Aim:
Please quote the listing below word for word, keeping every line.

Source data:
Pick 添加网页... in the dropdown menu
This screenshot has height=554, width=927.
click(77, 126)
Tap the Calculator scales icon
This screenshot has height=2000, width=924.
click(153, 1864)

Solved exercise:
Pick 添加网页... in the dropdown menu
This screenshot has height=554, width=927.
click(77, 126)
Tap the Calculator scales icon
This screenshot has height=2000, width=924.
click(153, 1864)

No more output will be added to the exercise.